Ils ont un rôle d'information du public et d'aide à la découverte de la nature.

Ils ont aussi un rôle de répression et peuvent verbaliser toute personne qui commet une infraction.

Attention, danger


Bien cueillir, c'est aussi bien connaître ce que l'on prélève : on évitera ainsi les intoxications, qui peuvent être mortelles. Dans tous les cas, la prudence impose de ne cueillir que les champignons ou les fruits connus. Les jeunes enfants doivent être surveillés attentivement et ne rien porter à leur bouche.
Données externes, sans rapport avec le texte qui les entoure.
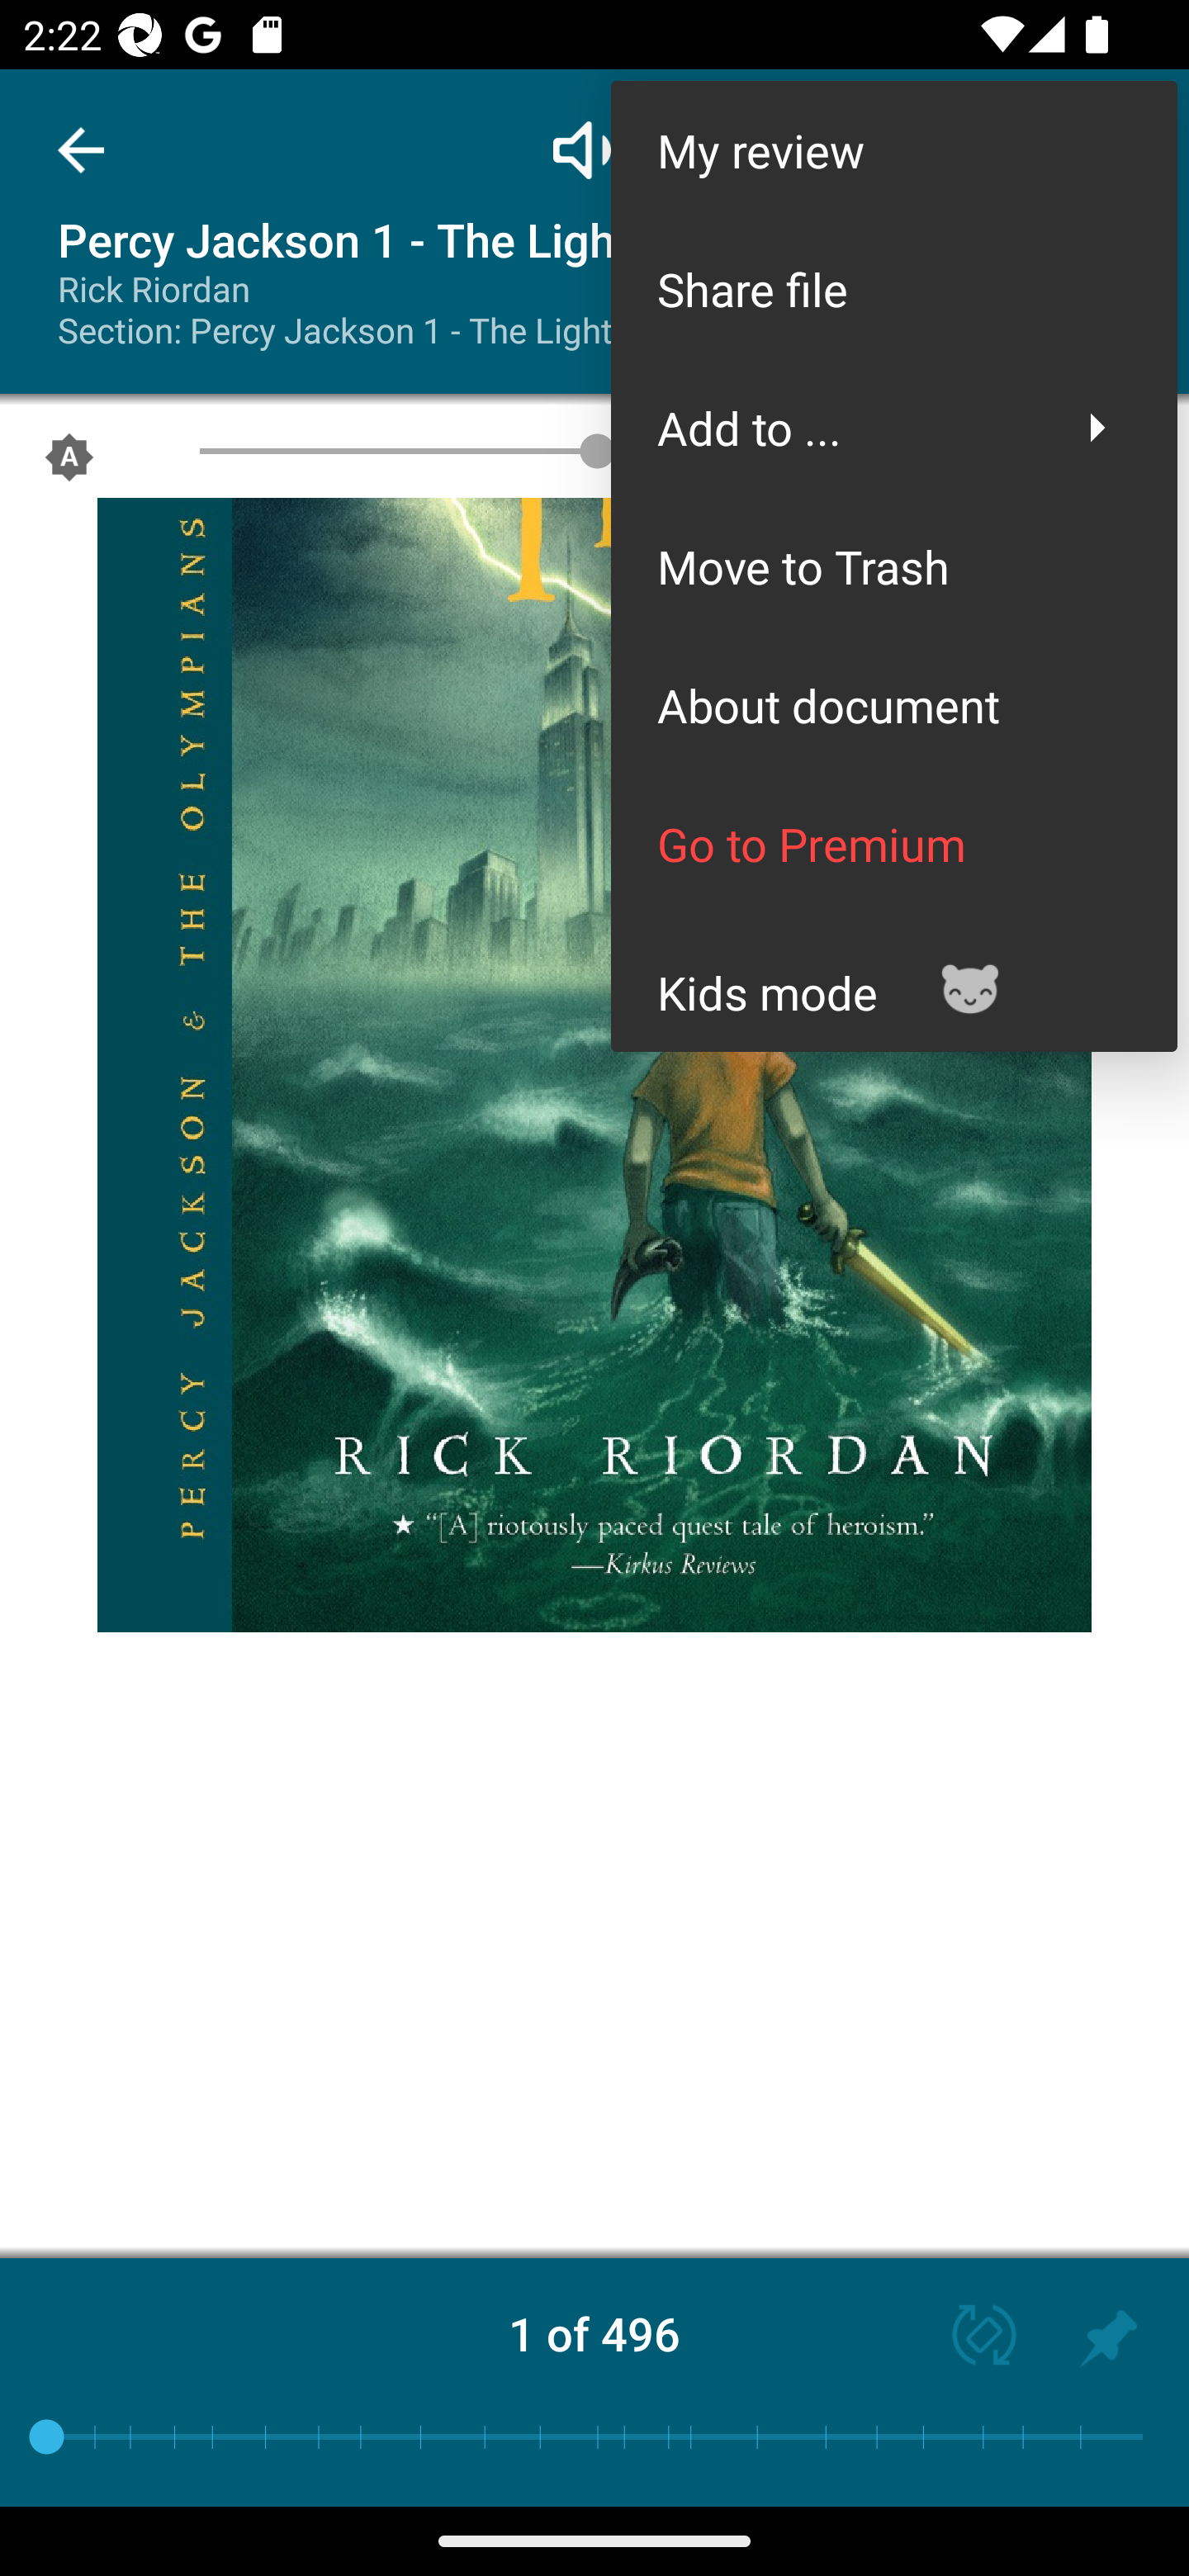 The image size is (1189, 2576). Describe the element at coordinates (893, 566) in the screenshot. I see `Move to Trash` at that location.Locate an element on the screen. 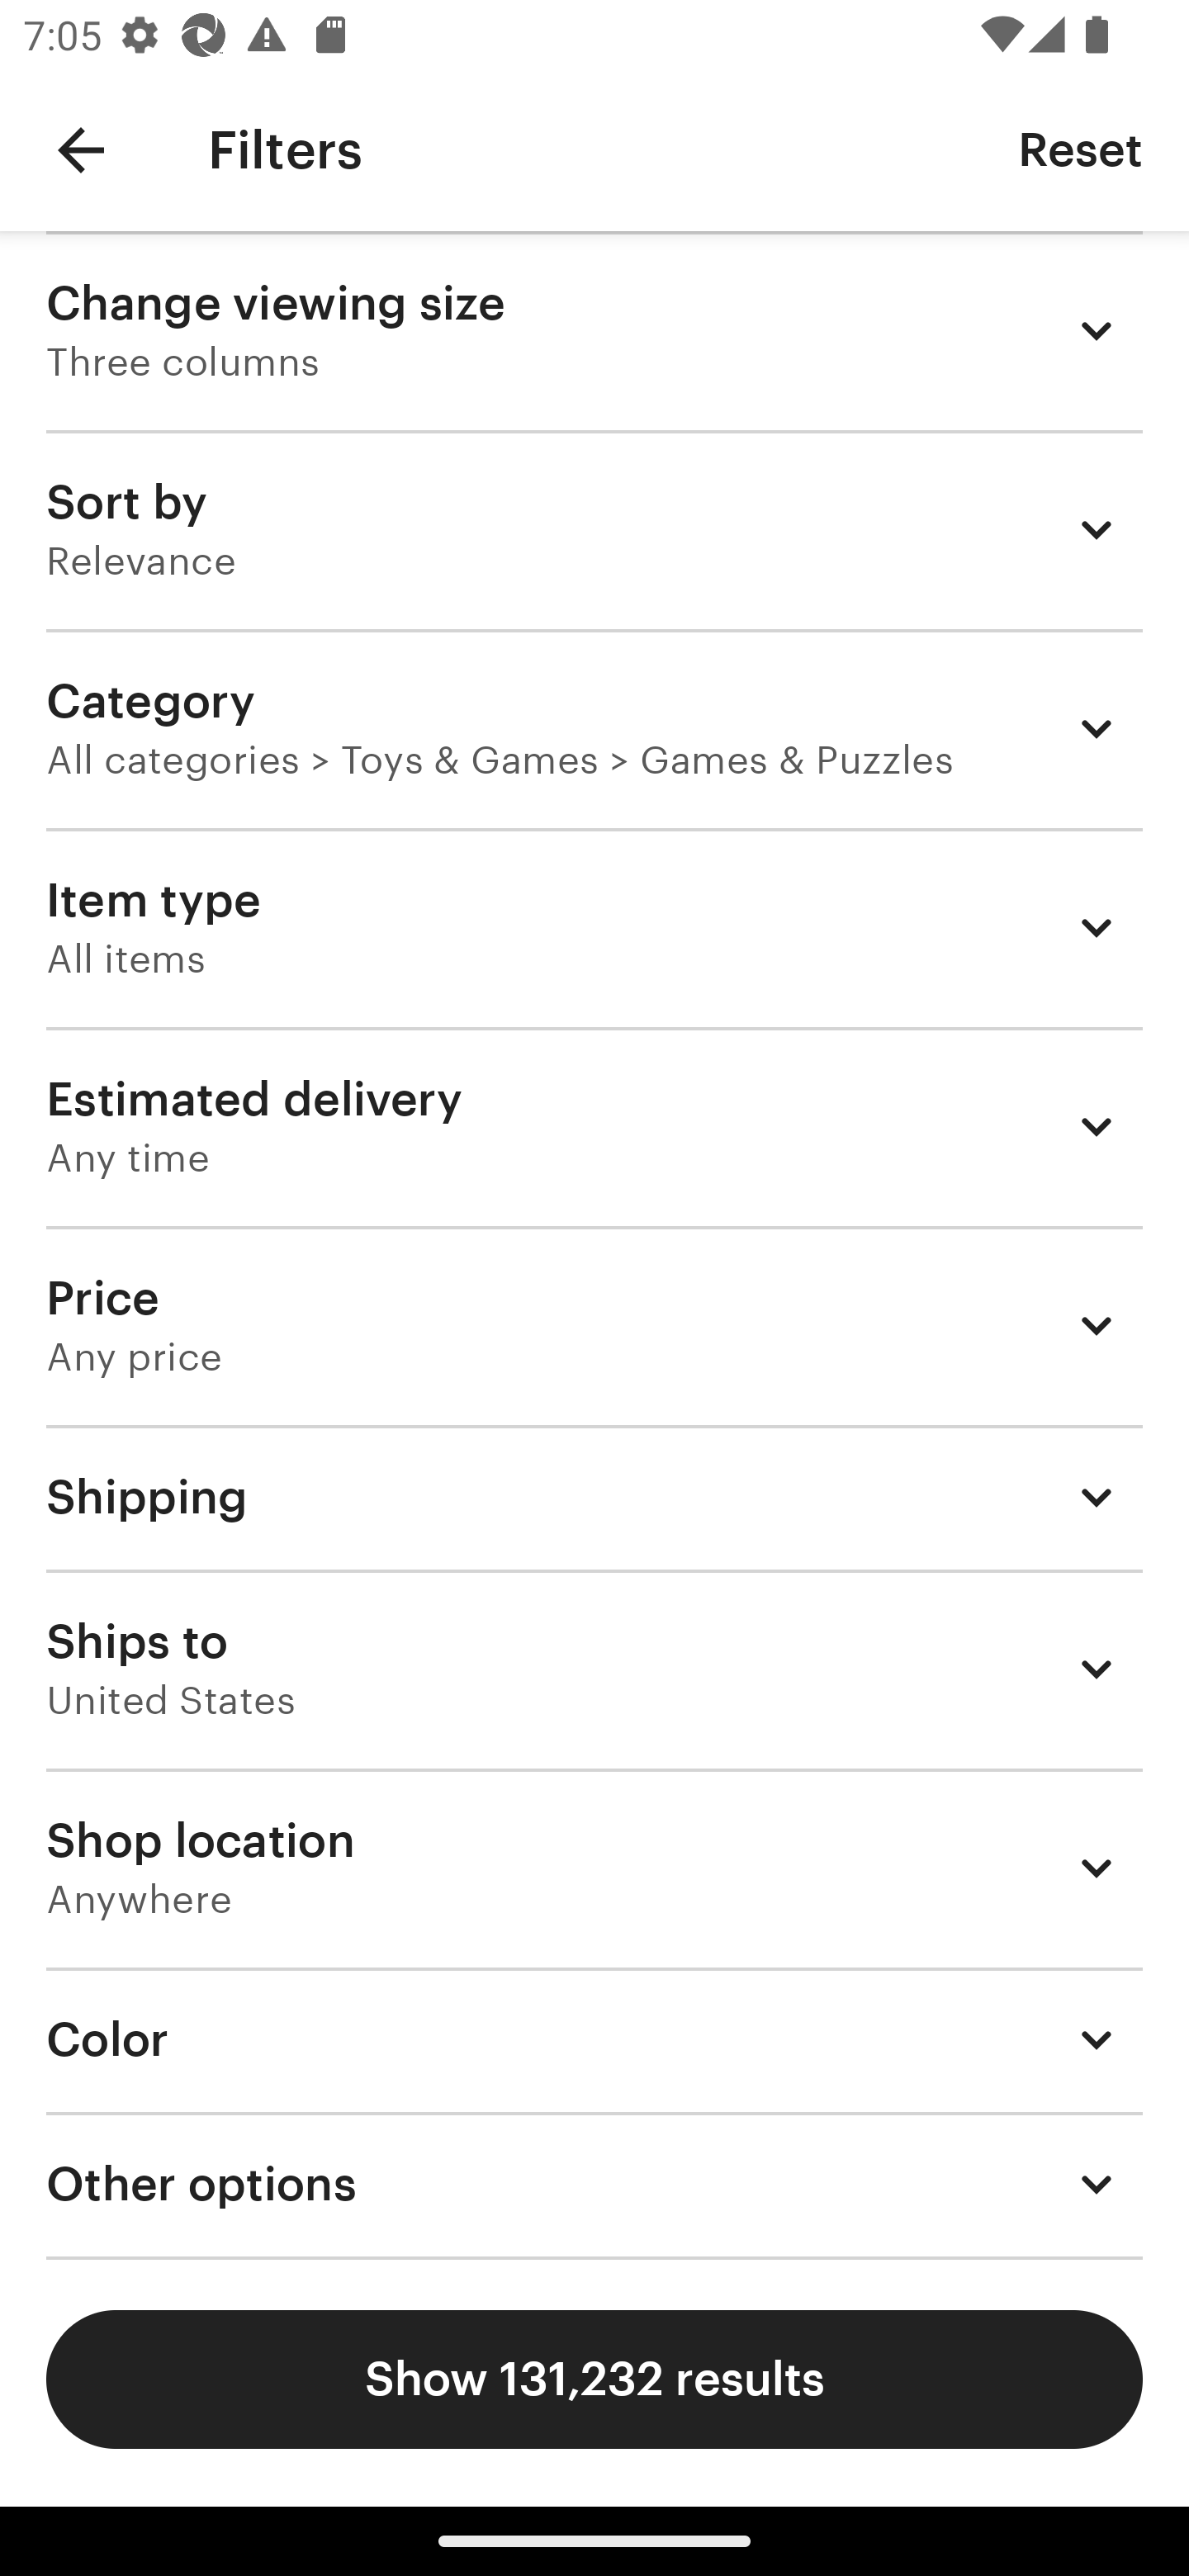 This screenshot has height=2576, width=1189. Show 131,232 results Show results is located at coordinates (594, 2379).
En cas d'ingestion de plantes ou de champignons toxiques, contacter le centre antipoison régional, le Samu ou gagner l'hôpital le plus proche.

Des maladies parasitaires, parfois graves, et souvent insidieuses, car leur période d'incubation est longue, peuvent aussi être transmises en mangeant des baies sauvages. La plus connue est l'échinococcose alvéolaire dont les œufs sont déposés sur les végétaux par les renards infectés. La maladie est répertoriée sur toute la France mais les zones d'endémie se concentrent dans le Massif Central, la Franche-Comté, la Lorraine et les Alpes. La seule prévention efficace consiste à faire cuire les fruits qui pourraient être contaminés, car ni le lavage ni la congélation ne suffisent à éliminer le parasite.